• **REQUIRED TASK**
Please extract every one of the items below and reproduce each line without any change.

Data records:
----
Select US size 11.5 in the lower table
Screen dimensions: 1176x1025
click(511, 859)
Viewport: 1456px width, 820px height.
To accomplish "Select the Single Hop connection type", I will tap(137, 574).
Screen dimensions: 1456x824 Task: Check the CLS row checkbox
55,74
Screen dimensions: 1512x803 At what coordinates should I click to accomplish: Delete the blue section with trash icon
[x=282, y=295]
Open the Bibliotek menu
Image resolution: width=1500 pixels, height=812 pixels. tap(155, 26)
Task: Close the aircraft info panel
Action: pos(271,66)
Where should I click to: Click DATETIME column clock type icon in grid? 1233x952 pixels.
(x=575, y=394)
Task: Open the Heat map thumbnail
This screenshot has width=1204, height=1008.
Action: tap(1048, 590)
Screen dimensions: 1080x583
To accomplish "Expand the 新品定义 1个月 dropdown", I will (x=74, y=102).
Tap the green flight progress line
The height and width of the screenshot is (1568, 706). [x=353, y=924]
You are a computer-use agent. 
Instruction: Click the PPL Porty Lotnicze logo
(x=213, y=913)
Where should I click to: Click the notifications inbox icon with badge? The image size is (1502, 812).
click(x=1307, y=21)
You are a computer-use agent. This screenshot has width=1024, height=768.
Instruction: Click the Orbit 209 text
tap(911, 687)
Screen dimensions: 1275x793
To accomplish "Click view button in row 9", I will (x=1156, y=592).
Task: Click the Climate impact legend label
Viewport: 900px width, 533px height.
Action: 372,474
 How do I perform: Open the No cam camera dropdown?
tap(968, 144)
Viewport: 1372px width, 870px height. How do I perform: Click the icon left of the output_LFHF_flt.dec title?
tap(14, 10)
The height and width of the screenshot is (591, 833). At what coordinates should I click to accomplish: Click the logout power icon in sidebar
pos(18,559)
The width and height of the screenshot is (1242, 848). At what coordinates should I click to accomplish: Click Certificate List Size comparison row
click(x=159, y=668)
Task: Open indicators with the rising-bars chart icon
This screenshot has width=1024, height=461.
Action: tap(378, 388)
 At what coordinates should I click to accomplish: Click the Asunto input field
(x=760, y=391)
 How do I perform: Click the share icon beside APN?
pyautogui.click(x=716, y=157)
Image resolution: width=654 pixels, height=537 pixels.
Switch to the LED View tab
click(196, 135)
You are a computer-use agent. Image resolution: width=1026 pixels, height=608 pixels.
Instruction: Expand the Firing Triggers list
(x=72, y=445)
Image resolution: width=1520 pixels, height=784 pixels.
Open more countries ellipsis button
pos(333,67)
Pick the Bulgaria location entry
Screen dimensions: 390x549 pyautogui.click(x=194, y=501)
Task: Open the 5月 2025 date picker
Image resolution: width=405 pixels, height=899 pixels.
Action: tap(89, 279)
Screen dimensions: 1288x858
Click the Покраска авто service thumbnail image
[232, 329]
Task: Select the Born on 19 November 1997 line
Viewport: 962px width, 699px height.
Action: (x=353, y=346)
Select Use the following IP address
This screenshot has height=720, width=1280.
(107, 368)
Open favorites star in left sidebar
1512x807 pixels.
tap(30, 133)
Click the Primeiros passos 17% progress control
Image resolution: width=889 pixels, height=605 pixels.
----
• **RESPONSE TO THE EXERCISE**
Select US size 11.5 in the lower table
Screen dimensions: 1176x1025
click(511, 859)
Viewport: 1456px width, 820px height.
To accomplish "Select the Single Hop connection type", I will tap(137, 574).
Screen dimensions: 1456x824 Task: Check the CLS row checkbox
55,74
Screen dimensions: 1512x803 At what coordinates should I click to accomplish: Delete the blue section with trash icon
[x=282, y=295]
Open the Bibliotek menu
Image resolution: width=1500 pixels, height=812 pixels. tap(155, 26)
Task: Close the aircraft info panel
Action: pos(271,66)
Where should I click to: Click DATETIME column clock type icon in grid? 1233x952 pixels.
(x=575, y=394)
Task: Open the Heat map thumbnail
This screenshot has width=1204, height=1008.
Action: tap(1048, 590)
Screen dimensions: 1080x583
To accomplish "Expand the 新品定义 1个月 dropdown", I will (x=74, y=102).
Tap the green flight progress line
The height and width of the screenshot is (1568, 706). [x=353, y=924]
You are a computer-use agent. 
Instruction: Click the PPL Porty Lotnicze logo
(x=213, y=913)
Where should I click to: Click the notifications inbox icon with badge? The image size is (1502, 812).
click(x=1307, y=21)
You are a computer-use agent. This screenshot has width=1024, height=768.
Instruction: Click the Orbit 209 text
tap(911, 687)
Screen dimensions: 1275x793
To accomplish "Click view button in row 9", I will (x=1156, y=592).
Task: Click the Climate impact legend label
Viewport: 900px width, 533px height.
Action: 372,474
 How do I perform: Open the No cam camera dropdown?
tap(968, 144)
Viewport: 1372px width, 870px height. How do I perform: Click the icon left of the output_LFHF_flt.dec title?
tap(14, 10)
The height and width of the screenshot is (591, 833). At what coordinates should I click to accomplish: Click the logout power icon in sidebar
pos(18,559)
The width and height of the screenshot is (1242, 848). At what coordinates should I click to accomplish: Click Certificate List Size comparison row
click(x=159, y=668)
Task: Open indicators with the rising-bars chart icon
This screenshot has width=1024, height=461.
Action: tap(378, 388)
 At what coordinates should I click to accomplish: Click the Asunto input field
(x=760, y=391)
 How do I perform: Click the share icon beside APN?
pyautogui.click(x=716, y=157)
Image resolution: width=654 pixels, height=537 pixels.
Switch to the LED View tab
click(196, 135)
You are a computer-use agent. Image resolution: width=1026 pixels, height=608 pixels.
Instruction: Expand the Firing Triggers list
(x=72, y=445)
Image resolution: width=1520 pixels, height=784 pixels.
Open more countries ellipsis button
pos(333,67)
Pick the Bulgaria location entry
Screen dimensions: 390x549 pyautogui.click(x=194, y=501)
Task: Open the 5月 2025 date picker
Image resolution: width=405 pixels, height=899 pixels.
Action: tap(89, 279)
Screen dimensions: 1288x858
Click the Покраска авто service thumbnail image
[232, 329]
Task: Select the Born on 19 November 1997 line
Viewport: 962px width, 699px height.
Action: (x=353, y=346)
Select Use the following IP address
This screenshot has height=720, width=1280.
(107, 368)
Open favorites star in left sidebar
1512x807 pixels.
tap(30, 133)
Click the Primeiros passos 17% progress control
Image resolution: width=889 pixels, height=605 pixels.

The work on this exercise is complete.